Şu sonsuz ahiret hayatını feda ettiğin dünyada ne kadar kaldın diye kendisine sorulacak ve şu cevabı verecektir; “Bir gün veya günün bir bölümü kadar kaldık.” (Mü’minûn, 113).
Dünya hayatı, ahiret hayatına nispetle göz açıp kapamak gibi gelecek insana.
Ahiret hayatı için ne gerekiyor sorusunun cevabına gelince. Şu kesin ki, bu dünya hayatı için ihtiyaç duyulan mal, mülk ve çocukların ahiret hayatında kıymeti harbiyesi yoktur;
“İnsanların diriltileceği gün, Allah’a temiz bir kalple gelenler dışında, mal da çocuklar da fayda vermeyecek.” (Şuara, 88).
“O gün kişi kardeşinden, annesinden, babasından, eşinden ve çocuklarından kaçar. Onlardan her birinin işi başından aşkındır. Birtakım yüzler parıldar, birtakım yüzler de toza toprağa bürünmüş kapkara kesilmiştir.” (Abese, 43-41).
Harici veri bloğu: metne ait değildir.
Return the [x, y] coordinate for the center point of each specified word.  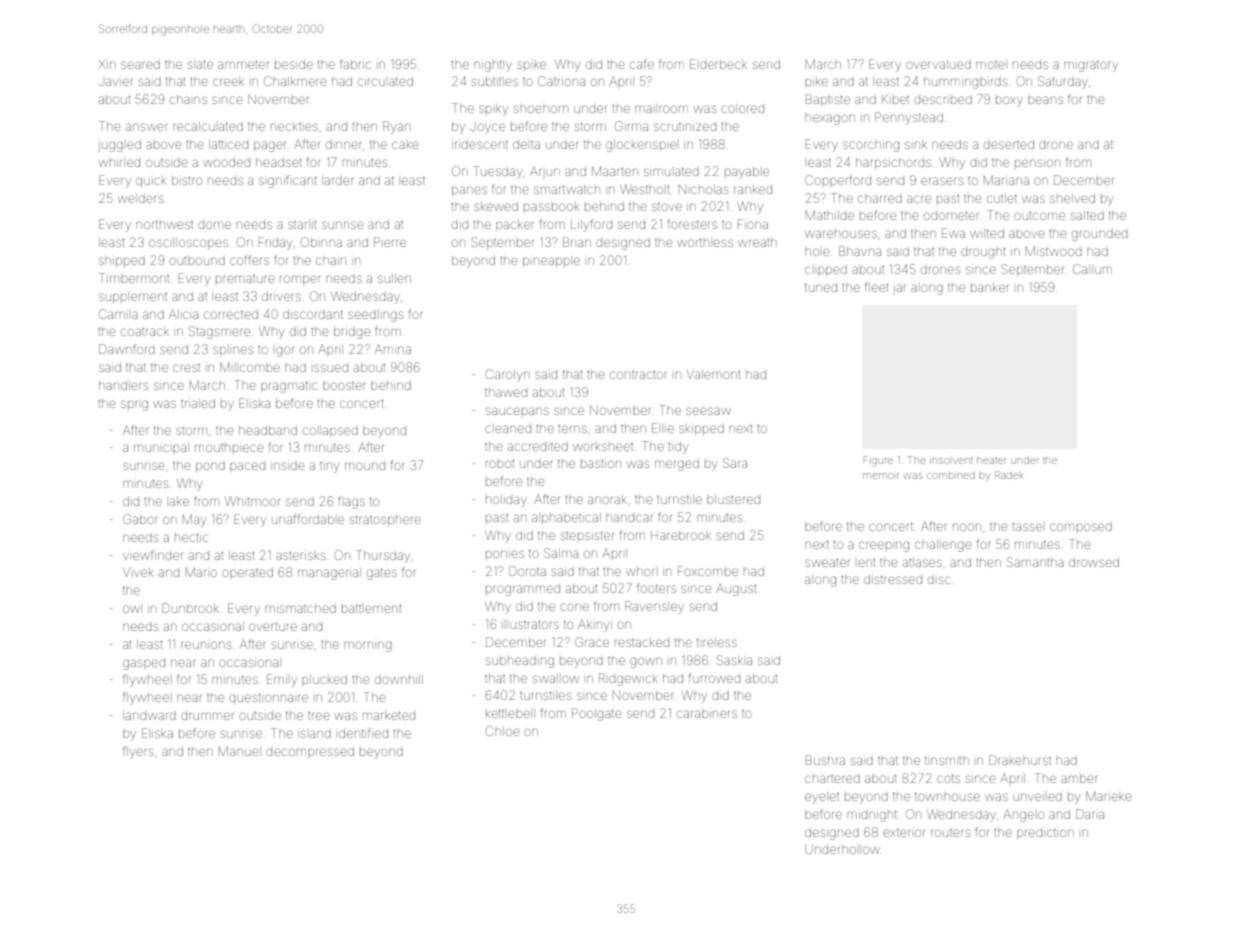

Temiz Kalp deyimi; inkâr ve şirkten, kibir, gurur, kıskançlık, kin, öfke, riya, cimrilik gibi ahlaki hastalıklardan kurtulmuş; Allah’a, kıyamet gününe, yeniden dirilmeye inanan ve güzel davranışlarla bezenmiş erdemli kişiliği ifade eder.
Anne karnındayken göbek kordonuyla beslendiğinden, ağzının ne işe yaradığını bilmiyordu insan.
Dünyaya gelince, beslenmenin ağız yoluyla olduğunu gördü ve ağzın ne işe yaradığını anladı.
Kur’an’a kulak vermeyen, namaz ve diğer ibadetlerin, haram ve helal çizgisinin ne işe yaradığını bilemez.
Ahiret yurdunun hayat sermeyesi temiz kalptir.
İman ve güzel ahlak, kalbi kirli düşüncelerden arındırır, tertemiz bir kalple Allah’a götürür.